[Opening PROVIDED DATA section]

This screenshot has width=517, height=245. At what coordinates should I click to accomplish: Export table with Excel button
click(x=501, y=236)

[Closing PROVIDED DATA section]
[Opening PROVIDED DATA section]

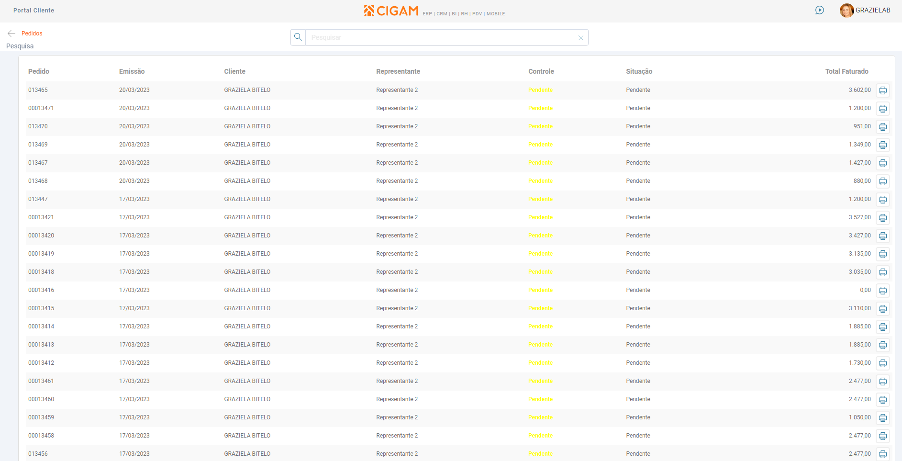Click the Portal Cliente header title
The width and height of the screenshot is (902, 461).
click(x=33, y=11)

[Closing PROVIDED DATA section]
[Opening PROVIDED DATA section]

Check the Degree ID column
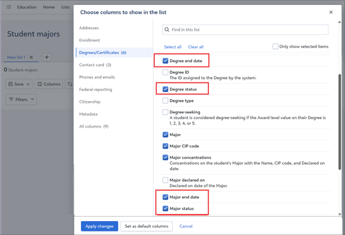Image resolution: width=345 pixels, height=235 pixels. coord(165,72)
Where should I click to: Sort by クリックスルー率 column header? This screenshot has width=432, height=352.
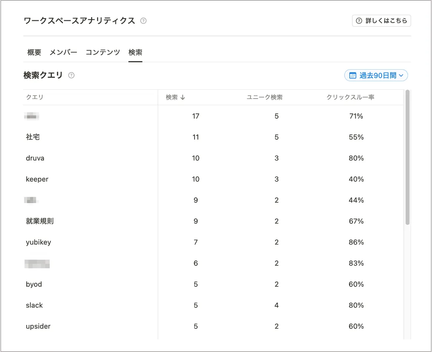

[Closing PROVIDED DATA section]

## GOAL OF THE EXERCISE
Reproduce exactly the lines above that run from the one with "Check the Degree ID column" to the one with "Where should I", both included, leaving pictures out.

## WRITTEN REPLY
Check the Degree ID column
Image resolution: width=345 pixels, height=235 pixels. coord(165,72)
Where should I click to: Sort by クリックスルー率 column header? This screenshot has width=432, height=352.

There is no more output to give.